Sem ligação directa para Lisboa, sentiu-se o isolamento, em particular pelos doentes com tratamento em Portugal que entraram no martírio de escalas para lá chegar, e o país perdeu os correios e outros serviços logísticos para o resto do mundo.

Tudo porque a 10 de dezembro de 2013 a tripulação da companhia aérea portuguesa foi forçada pelas autoridades da Guiné-Bissau a transportar 74 passageiros sírios em situação ilegal, que pediram asilo político ao chegar a Lisboa.

Em Portugal, as investigações mostraram que pagaram milhares de euros para chegar à Europa sem vistos, num esquema que envolvia o Governo guineense, enquanto um inquérito em Bissau concluía que o ministro do Interior, Suka Ntchama, tinha dado a ordem de embarque forçado.

“Houve, de facto, uma intervenção directa” do ministro guineense, que alegou “motivos de segurança interna” para exigir o embarque dos sírios, mas “não houve coação, nem física, nem armada em relação à tripulação”, concluíram as averiguações.

Até hoje ninguém foi punido pelo sucedido, mas sobre isso João Bernardo Vieira nada acrescenta: é uma parte do assunto que “compete à Justiça”, refere.

O incidente foi classificado como uma “bomba diplomática” pelo então ministro dos Negócios Estrangeiros, Delfim da Silva, que viria a pedir a demissão na sequência do sucedido.

“Ficámos muito mal na fotografia”, diz hoje à Lusa, Luís Cabral, actual secretário de Estado da Administração Interna e que na época viu tudo como cidadão.

O governante faz questão de recordar que, na altura, o país estava entregue a um Governo de transição – na sequência do Golpe de Estado militar de 2012 – que nem sequer era reconhecido pela maioria da comunidade internacional.

“Com um Governo de transição, a legitimidade é muito limitada, mas agora, com um Governo eleito, nós vamos fazer todos os possíveis para que esse ato não se repita”, sublinha.

Luís Cabral dá conta desta convicção à Lusa no final de uma ação de formação realizada em novembro, em Bissau, dirigida pela polícia portuguesa a 20 elementos, metade do efectivo da Guarda Nacional responsável pela segurança aeroportuária.

“As nossas estruturas são frágeis e nós precisamos de apoio para as reforçar.

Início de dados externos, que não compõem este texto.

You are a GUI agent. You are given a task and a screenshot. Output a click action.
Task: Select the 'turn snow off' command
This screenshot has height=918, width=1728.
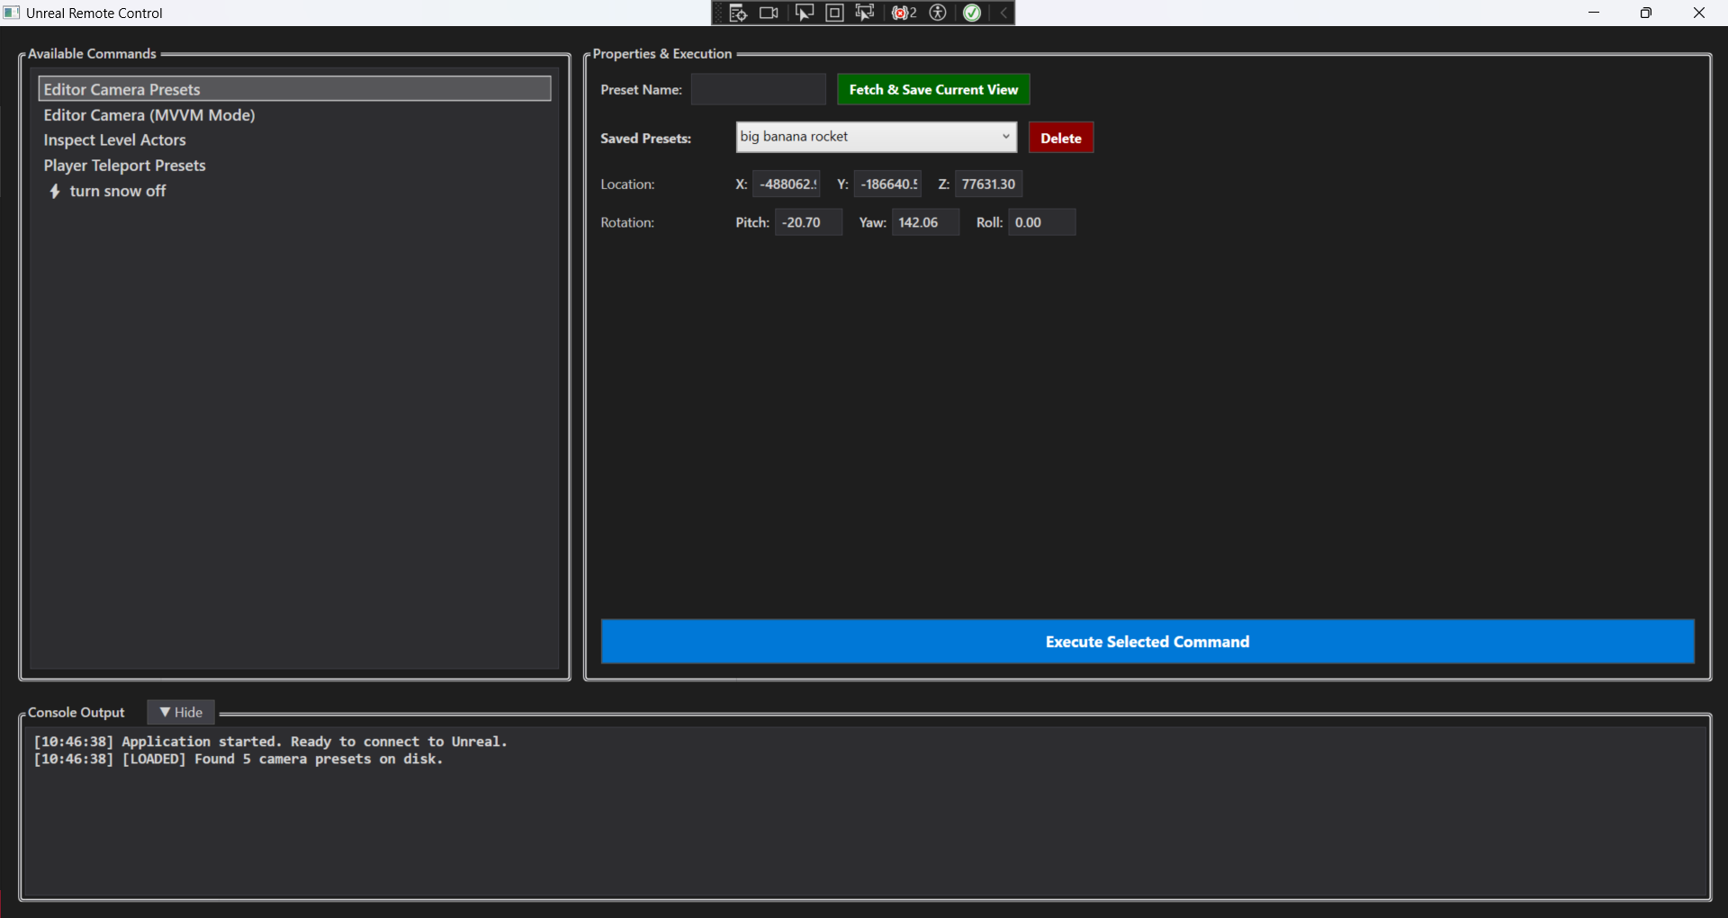[x=118, y=191]
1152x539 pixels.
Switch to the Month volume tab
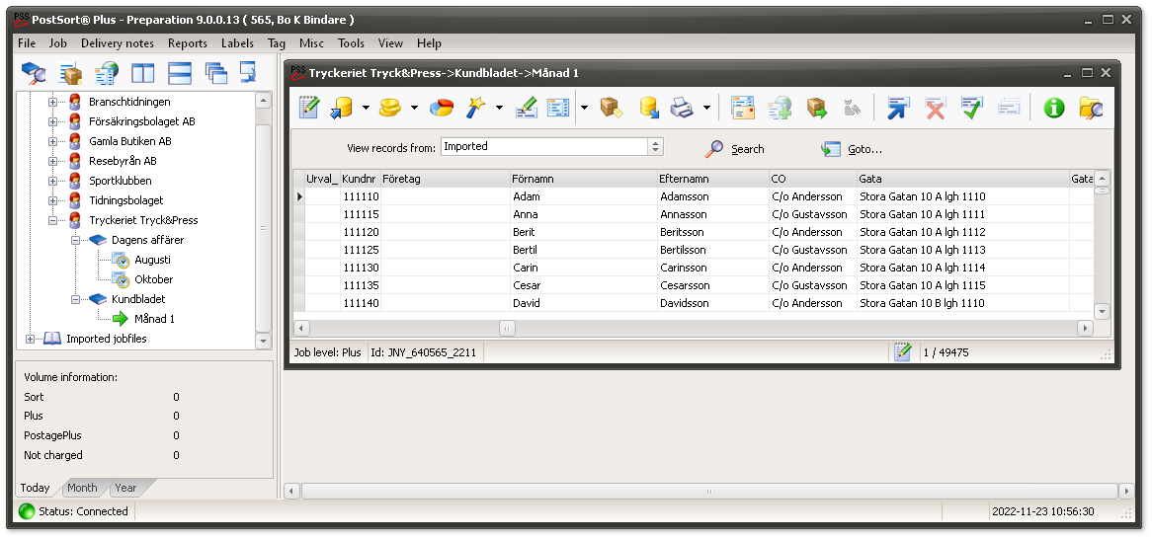coord(82,488)
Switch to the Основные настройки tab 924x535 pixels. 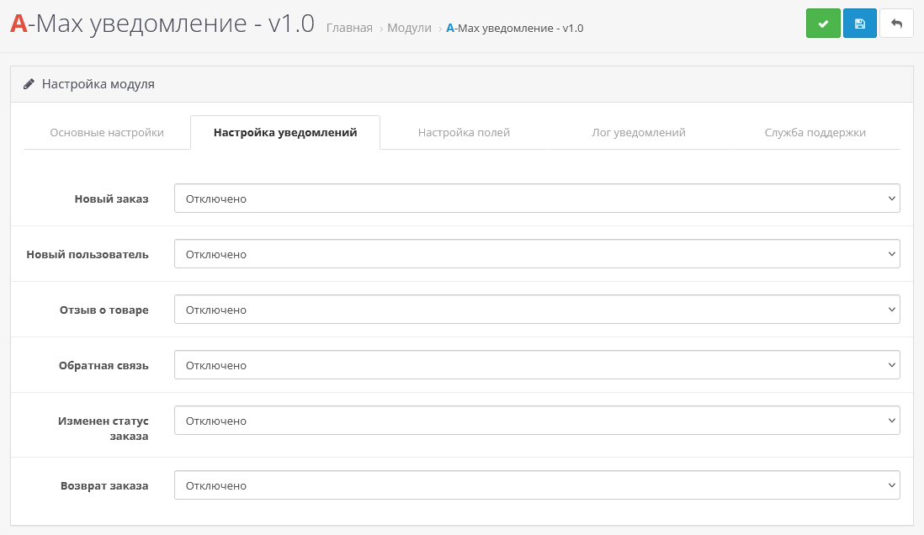(x=107, y=132)
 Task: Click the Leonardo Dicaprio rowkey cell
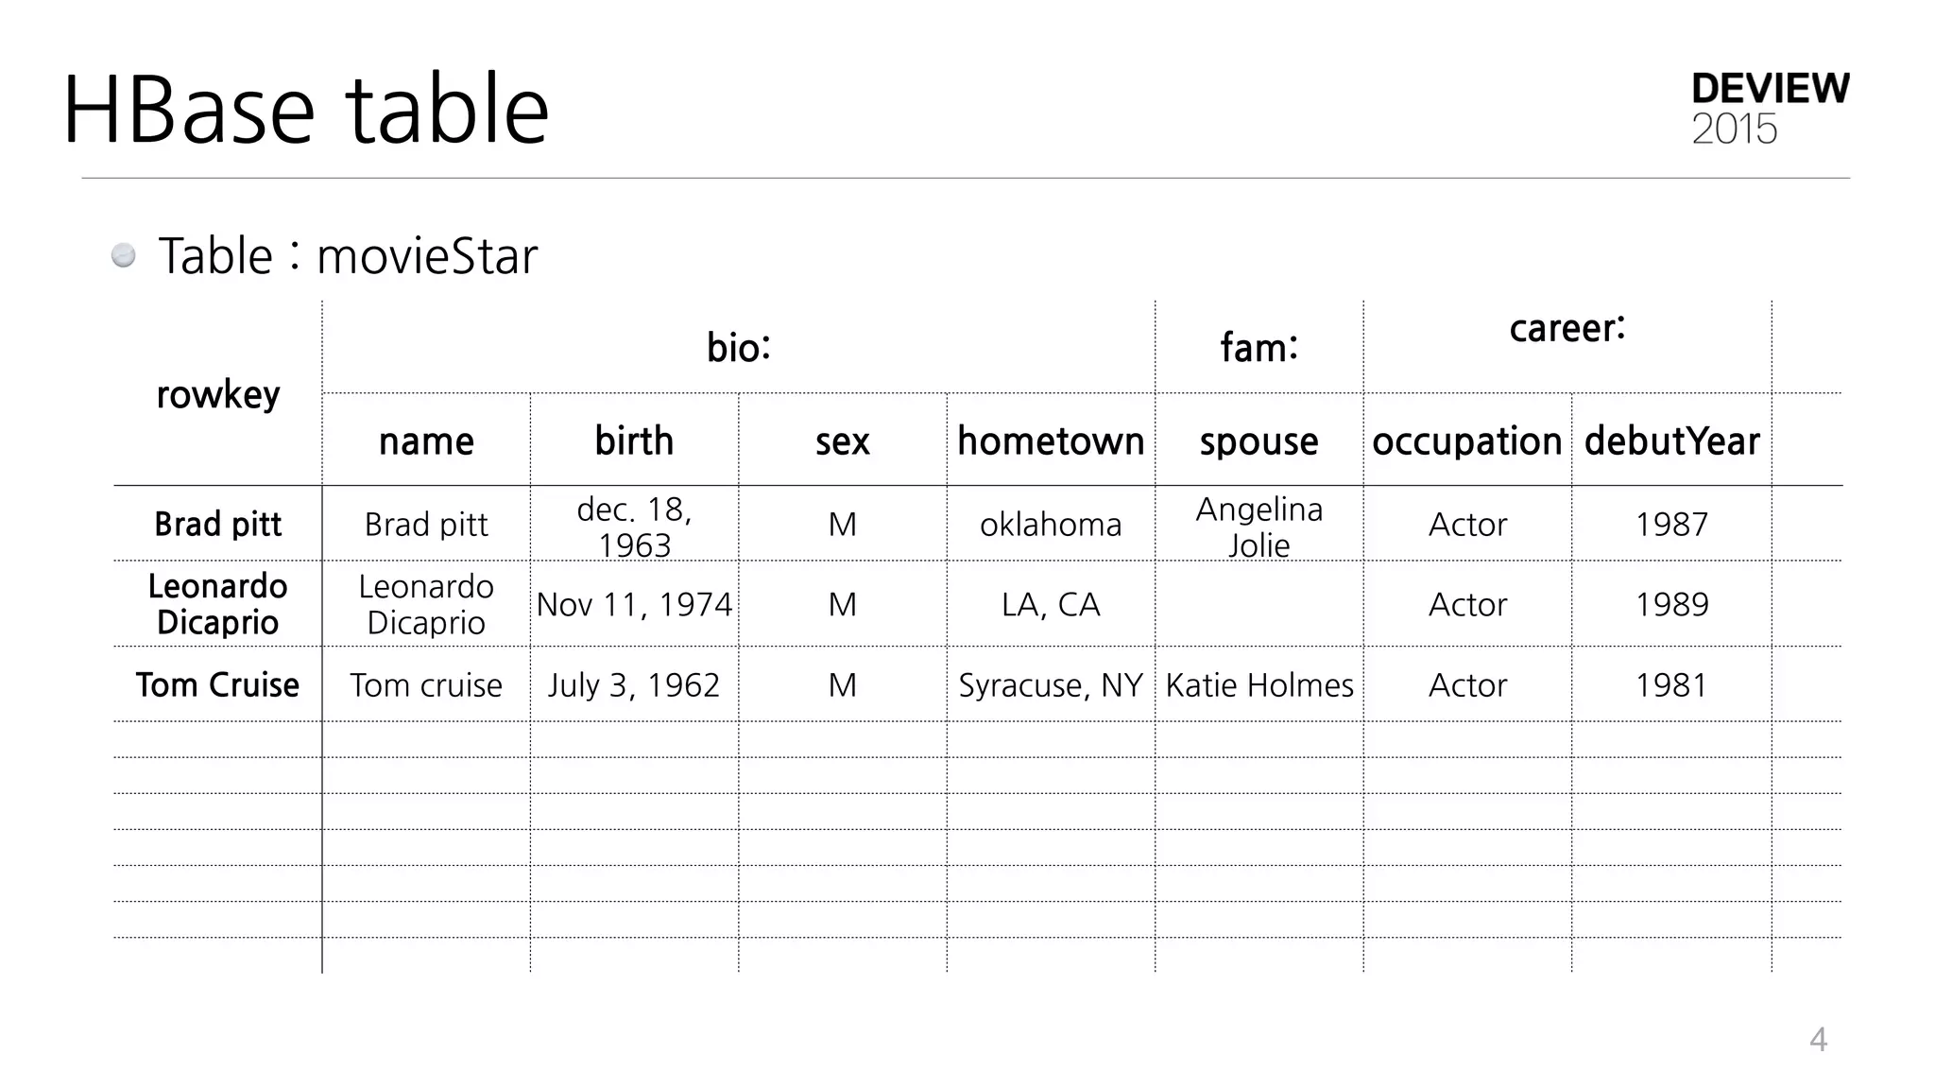point(218,604)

Razão pela qual este curso é muito importante. Temos que ter forças de segurança ao mais alto nível para enfrentar os desafios do momento” e para isso é preciso haver “sempre, sempre formação”, destaca Luís Cabral.

A acção realizada em novembro foi calendarizada depois de assinado um protocolo entre Portugal e a Guiné-Bissau em 2014 para sanar o incidente, prometendo o novo Governo eleito em Bissau (empossado em julho) garantir condições de segurança ao aeroporto.

As garantias foram aceites e a TAP anunciou a retoma dos voos entre Lisboa e Bissau para outubro de 2014, mas acabaria por voltar atrás, alegando baixa procura.

Os voos directos entre as duas capitais voltaram a ser feitos desde 14 de novembro do último ano por uma companhia privada portuguesa, a Euroatlantic, e há mais companhias a fazer a ligação, mas com escala noutros aeroportos.

“A TAP poderá vir quando quiser, quando assim entender”, realça João Bernardo Vieira, que classifica a companhia como “um parceiro tradicional da Guiné-Bissau”.

O governante vai mesmo mais longe e acrescenta que “os passageiros guineenses têm quase uma ligação de afectividade com a TAP”.

Luís Cabral acrescenta que os passos têm vindo a ser dados para credibilizar a segurança aeroportuária.

“A Guiné-Bissau é um país de hospitalidade. Temos que fazer tudo o que estiver ao nosso alcance para as pessoas investirem aqui e isso requer a participação de todos”, conclui.

De acordo com os dados do Serviço de Estrangeiros e Fronteiras (SEF) de Portugal, em 2014 existiam 17.981 guineenses com estatuto legal de residente no país, sendo a sétima nacionalidade mais numerosa entre os imigrantes em terras lusas.

Por outro lado, segundo fonte das autoridades portuguesas, estima-se que existam entre 4.500 a 5.000 portugueses a residir na Guiné-Bissau.